Die Bäume Berlins kämpfen zunehmend mit den Folgen des Klimawandels. Henriette Närger, Product Ownerin der Plattform Gieß den Kiez, erklärt, wie Bürger:innen durch gezielte Unterstützung zur Pflege des Stadtgrüns beitragen können. Dabei spielen Wissen über Wassermengen und die enge Koordination zwischen Bezirken und Freiwilligen eine Schlüsselrolle.
Wie wirkt sich der Klimawandel konkret auf die Berliner Stadtbäume aus, und welche Rolle spielt dabei die Wasserversorgung?
Henriette: Die sich wandelnden klimatischen Bedingungen belasten nicht nur uns Menschen, sondern auch die grünen Bewohner unserer Stadt: das Berliner Stadtgrün.
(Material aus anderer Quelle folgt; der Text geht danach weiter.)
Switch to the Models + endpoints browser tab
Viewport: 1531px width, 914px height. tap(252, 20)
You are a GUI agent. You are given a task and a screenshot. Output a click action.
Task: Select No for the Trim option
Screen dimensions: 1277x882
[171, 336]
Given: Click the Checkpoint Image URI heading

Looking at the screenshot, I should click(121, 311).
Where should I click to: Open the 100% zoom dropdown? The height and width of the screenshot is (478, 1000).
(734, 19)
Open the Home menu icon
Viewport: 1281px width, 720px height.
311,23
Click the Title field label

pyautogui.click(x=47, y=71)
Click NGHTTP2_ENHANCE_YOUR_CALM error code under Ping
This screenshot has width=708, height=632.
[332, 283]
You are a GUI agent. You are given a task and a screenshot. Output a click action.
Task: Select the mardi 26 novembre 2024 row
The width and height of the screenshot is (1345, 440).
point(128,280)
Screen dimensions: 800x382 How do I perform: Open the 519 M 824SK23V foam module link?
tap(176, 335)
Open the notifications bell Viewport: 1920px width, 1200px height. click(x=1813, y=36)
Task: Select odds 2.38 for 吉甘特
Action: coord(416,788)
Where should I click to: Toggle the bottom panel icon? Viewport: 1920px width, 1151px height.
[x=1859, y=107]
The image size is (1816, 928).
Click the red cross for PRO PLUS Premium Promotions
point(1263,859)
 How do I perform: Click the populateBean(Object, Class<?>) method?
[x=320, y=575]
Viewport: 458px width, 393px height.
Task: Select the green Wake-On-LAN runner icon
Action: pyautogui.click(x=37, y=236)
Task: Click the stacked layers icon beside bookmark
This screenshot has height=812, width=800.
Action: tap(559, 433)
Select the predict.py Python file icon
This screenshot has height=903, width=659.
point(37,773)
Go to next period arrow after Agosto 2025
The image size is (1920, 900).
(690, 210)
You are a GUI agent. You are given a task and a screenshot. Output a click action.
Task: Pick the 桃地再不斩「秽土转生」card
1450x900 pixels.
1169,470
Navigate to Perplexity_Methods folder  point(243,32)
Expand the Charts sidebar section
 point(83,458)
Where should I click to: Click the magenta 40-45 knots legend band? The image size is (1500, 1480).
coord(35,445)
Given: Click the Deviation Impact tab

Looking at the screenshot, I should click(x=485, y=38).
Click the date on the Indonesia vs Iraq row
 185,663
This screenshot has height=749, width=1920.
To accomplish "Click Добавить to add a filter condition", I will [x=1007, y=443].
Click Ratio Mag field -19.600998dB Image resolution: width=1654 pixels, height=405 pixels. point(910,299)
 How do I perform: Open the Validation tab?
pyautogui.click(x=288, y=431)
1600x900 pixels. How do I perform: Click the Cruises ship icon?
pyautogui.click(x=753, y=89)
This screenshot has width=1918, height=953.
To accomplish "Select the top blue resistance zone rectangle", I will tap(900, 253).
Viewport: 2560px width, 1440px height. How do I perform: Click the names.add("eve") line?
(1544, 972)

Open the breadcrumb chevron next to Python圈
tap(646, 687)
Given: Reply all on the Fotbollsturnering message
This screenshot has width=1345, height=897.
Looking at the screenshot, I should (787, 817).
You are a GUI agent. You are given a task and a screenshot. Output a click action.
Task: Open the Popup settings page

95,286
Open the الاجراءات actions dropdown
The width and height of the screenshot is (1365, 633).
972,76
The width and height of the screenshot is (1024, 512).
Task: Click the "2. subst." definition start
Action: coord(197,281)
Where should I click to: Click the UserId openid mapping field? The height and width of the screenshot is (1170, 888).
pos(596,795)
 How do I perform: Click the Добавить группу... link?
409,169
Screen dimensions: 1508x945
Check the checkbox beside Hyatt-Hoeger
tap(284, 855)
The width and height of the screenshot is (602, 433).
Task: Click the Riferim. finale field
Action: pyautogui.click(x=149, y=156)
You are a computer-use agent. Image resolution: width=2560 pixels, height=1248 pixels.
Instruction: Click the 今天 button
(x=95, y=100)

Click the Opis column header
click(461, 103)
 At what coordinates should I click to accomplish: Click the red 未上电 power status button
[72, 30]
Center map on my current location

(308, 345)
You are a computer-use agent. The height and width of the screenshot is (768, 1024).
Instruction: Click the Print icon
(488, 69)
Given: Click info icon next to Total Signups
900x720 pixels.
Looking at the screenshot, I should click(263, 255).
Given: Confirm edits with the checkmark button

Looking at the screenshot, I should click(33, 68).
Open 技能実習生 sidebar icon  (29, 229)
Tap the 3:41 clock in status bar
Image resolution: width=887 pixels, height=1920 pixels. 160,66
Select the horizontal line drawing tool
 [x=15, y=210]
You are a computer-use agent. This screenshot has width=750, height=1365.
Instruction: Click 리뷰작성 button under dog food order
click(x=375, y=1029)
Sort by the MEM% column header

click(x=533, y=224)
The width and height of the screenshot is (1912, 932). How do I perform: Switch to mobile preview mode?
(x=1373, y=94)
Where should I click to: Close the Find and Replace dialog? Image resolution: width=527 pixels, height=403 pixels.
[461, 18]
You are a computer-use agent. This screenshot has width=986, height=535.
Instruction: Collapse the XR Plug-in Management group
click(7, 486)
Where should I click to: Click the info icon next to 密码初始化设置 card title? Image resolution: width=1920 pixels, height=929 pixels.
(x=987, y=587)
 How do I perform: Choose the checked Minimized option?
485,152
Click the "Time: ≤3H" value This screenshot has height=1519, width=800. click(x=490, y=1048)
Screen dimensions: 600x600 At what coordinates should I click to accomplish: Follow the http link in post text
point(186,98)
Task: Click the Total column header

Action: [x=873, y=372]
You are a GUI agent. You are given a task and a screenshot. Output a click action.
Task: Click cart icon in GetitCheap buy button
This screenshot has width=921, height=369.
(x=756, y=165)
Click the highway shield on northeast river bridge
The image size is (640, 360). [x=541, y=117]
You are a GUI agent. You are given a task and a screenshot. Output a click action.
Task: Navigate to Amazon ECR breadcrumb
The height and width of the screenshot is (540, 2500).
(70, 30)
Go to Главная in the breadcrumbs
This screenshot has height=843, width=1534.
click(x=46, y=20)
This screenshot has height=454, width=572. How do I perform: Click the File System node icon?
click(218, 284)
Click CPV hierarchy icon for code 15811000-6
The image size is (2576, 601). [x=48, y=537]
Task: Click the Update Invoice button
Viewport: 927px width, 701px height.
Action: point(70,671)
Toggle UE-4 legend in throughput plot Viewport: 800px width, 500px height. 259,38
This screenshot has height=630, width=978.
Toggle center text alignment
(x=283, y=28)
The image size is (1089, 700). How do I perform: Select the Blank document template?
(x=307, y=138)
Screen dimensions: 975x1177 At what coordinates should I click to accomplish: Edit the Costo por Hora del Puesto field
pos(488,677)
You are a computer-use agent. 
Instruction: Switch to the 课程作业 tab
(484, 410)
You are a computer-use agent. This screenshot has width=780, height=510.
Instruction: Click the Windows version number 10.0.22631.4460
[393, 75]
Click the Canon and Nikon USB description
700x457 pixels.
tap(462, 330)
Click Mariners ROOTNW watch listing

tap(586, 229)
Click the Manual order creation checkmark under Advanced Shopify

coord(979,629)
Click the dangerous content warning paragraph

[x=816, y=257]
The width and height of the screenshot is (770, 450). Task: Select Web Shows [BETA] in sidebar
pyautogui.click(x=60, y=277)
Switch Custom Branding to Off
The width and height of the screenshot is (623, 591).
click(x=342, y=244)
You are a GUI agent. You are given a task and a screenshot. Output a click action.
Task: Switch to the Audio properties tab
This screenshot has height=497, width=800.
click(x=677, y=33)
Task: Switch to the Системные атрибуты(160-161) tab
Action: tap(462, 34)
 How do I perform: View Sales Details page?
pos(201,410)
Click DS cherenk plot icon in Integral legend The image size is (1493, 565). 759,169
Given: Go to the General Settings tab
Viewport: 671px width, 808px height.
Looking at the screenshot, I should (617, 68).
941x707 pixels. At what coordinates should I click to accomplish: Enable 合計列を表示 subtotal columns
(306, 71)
So leiden die Bäume zunehmend unter Trockenstress und Hitze, was im Ernstfall eine Fällung zur Folge hat. Gleichzeitig wird Wasser eine immer knappere Ressource – oder im Gegenteil: bei zu viel Mühen können Jungbäume auch totgewässert werden. Wo also anfangen?
Erstmal zur Übersicht: Die Stadtbäume – offiziell Straßen- und Anlagenbäume – gehören offiziell der Stadt Berlin (Senatsverwaltung für Mobilität, Verkehr, Klimaschutz und Umwelt), und die Pflege liegt in der Verantwortung der bezirklichen Straßen- und Grünflächenämter (SGA). Die zwölf Bezirke unterscheiden sich jeweils in den verfügbaren Ressourcen und den individuellen Gießstrategien, also beispielsweise bis zu welchem Alter bewässert wird und ob externe Dienstleistende mit der Bewässerung beauftragt werden. Das sind dann die kleinen Autos mit großen Schläuchen, die im Sommer durch die Berliner Straßen ziehen. Außerdem ziehen einige engagierte Ehrenamtliche mit großen Gießkannen, Eimern und sonstigen Hilfsmitteln und vor allem mit vollem Einsatz durch die Straßen.
Wie findet man heraus, in welchem Teil der Stadt die Bäume Unterstützung brauchen?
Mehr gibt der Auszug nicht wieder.